Every time the government expands the money supply—whether for war, economic stimulus, or political expediency—the purchasing power of every dollar you hold declines.
This isn't a conspiracy theory. It's basic economics, confirmed by over a century of Federal Reserve data.
The Acceleration Is Getting Worse
Notice the shape of the curve. The decline in purchasing power was relatively gradual from 1913 to 1971. But after the gold standard was abandoned, the decline accelerated dramatically.
And after 2020? The drop is nearly vertical.
We're witnessing the endgame of a fiat currency system that has been pushed beyond its limits.
The government's debt is now over $38 trillion and growing. Interest payments exceed $1 trillion annually. The only way to service this debt is to print more money, which further erodes the dollar's value.
It's a death spiral, and your retirement savings are caught in the middle.
What This Means for Your Retirement
If you're holding your retirement savings in dollar-denominated assets—cash, bonds, money market funds—you're watching your purchasing power evaporate in real time.
Even if your account balance stays the same or grows modestly, the actual value of that money is declining.
The 401(k) Illusion
Most Americans have been taught to trust their 401(k) or IRA, to dollar-cost average into index funds, and to believe that time in the market will solve everything.
But this advice assumes a stable currency. It assumes that the dollars you're accumulating will maintain their purchasing power over the 20, 30, or 40 years until you retire.
The infographic proves that assumption is dangerously wrong.
The Assets That Preserve Purchasing Power
While the dollar has lost 97% of its value since 1913, certain assets have not only maintained their purchasing power, they've increased it.
Gold: The Constant
In 1913, an ounce of gold cost about $20. Today, it's over $4,000.
But here's the key insight: gold didn't become more valuable. The dollar became less valuable.
Gold simply maintained its purchasing power while the dollar collapsed.
That's why central banks around the world are buying gold at record levels. They understand that fiat currencies are in terminal decline, and they're protecting their reserves with the one asset that has preserved wealth for over 5,000 years.
Real Assets vs. Paper Promises
The lesson from this infographic is clear: paper assets denominated in a depreciating currency are not a store of value. They're a slow-motion confiscation of your wealth.
Real assets—gold, silver, real estate, productive land, commodities—maintain their value because they can't be printed into existence by a central bank.
The Next Chapter: Where Do We Go From Here?
The purchasing power chart shows the dollar's purchasing power approaching zero.
What happens when the dollar loses the last remnants of its value?
History provides the answer: monetary reset. A return to some form of hard money backing, whether through gold, commodities, or a basket of assets.

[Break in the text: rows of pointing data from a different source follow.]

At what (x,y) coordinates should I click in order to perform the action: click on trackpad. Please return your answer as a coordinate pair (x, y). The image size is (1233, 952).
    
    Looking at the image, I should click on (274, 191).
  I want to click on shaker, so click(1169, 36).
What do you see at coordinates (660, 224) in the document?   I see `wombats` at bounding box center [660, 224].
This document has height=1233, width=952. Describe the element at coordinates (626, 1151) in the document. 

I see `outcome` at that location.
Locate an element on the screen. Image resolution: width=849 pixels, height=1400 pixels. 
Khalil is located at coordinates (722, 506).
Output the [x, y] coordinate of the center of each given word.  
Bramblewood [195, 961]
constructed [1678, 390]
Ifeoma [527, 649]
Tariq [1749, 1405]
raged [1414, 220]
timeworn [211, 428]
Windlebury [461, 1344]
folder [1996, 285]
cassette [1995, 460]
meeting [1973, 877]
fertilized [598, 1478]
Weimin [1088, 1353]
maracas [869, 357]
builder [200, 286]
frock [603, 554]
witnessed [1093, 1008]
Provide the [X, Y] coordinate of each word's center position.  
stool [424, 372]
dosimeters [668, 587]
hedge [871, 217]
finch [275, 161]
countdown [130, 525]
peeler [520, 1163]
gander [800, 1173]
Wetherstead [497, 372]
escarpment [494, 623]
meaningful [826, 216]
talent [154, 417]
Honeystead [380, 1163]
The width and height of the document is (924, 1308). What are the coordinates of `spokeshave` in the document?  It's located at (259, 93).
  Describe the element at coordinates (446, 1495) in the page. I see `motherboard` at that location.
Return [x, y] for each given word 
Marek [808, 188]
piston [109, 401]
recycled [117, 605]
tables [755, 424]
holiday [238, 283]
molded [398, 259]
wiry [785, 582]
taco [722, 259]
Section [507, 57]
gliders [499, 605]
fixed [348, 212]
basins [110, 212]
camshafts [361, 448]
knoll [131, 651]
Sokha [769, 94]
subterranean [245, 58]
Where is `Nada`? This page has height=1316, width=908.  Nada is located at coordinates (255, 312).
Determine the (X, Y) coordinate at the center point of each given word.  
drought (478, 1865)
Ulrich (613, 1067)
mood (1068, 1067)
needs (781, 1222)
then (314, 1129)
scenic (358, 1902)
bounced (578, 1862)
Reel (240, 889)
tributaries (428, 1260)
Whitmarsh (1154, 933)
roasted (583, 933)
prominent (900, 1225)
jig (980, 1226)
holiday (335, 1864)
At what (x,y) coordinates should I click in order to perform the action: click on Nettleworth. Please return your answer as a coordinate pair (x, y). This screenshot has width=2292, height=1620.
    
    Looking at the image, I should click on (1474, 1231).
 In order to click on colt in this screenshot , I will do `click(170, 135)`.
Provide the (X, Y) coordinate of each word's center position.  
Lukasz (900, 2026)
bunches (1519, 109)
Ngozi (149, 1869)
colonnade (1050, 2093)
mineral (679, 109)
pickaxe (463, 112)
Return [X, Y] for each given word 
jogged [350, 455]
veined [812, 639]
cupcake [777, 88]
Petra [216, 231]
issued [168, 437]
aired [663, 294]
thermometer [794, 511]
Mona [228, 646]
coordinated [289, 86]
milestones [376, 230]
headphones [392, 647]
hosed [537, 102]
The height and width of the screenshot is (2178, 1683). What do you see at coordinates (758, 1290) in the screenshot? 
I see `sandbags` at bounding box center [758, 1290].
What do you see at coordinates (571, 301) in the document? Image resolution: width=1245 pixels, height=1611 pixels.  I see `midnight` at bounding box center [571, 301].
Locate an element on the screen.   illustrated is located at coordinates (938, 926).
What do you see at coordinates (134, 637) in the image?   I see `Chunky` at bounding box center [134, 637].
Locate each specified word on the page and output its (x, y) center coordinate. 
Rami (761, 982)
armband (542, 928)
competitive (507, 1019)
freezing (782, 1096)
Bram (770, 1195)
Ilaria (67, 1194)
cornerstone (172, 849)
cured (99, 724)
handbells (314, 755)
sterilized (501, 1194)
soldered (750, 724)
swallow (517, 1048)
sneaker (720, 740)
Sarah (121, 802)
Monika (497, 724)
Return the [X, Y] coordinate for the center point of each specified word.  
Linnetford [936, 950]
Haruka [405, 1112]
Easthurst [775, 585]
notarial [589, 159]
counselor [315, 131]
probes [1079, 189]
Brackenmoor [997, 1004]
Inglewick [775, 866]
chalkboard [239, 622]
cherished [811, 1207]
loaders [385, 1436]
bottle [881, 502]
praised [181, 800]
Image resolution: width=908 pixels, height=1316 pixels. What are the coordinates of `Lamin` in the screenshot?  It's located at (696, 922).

The question isn't whether this will happen.
The question is whether you'll be prepared when it does.
Protecting Your Purchasing Power
The infographic is a warning. It's showing you, in the clearest possible terms, that holding dollars is a losing strategy.
Every year you wait, every year you keep your retirement savings in cash or bonds or dollar-denominated assets, you're losing purchasing power.
The solution isn't complicated:
- Diversify out of pure dollar exposure into assets that maintain purchasing power.
- Allocate to gold and precious metals as insurance against currency debasement.
- Understand that "safe" assets like bonds are only safe in nominal terms, not real terms.
- Recognize that the traditional 60/40 portfolio was designed for a different monetary era (which is why now, for the first time in history, even Morgan Stanley advises 20% allocation to gold).
The Bottom Line
That's the story of the U.S. dollar over the past 112 years.
It's not a story of economic progress. It's a story of systematic wealth confiscation through monetary debasement.
The chart doesn't lie. The trend is clear. And the endpoint is inevitable.
The only question is: what are you going to do about it?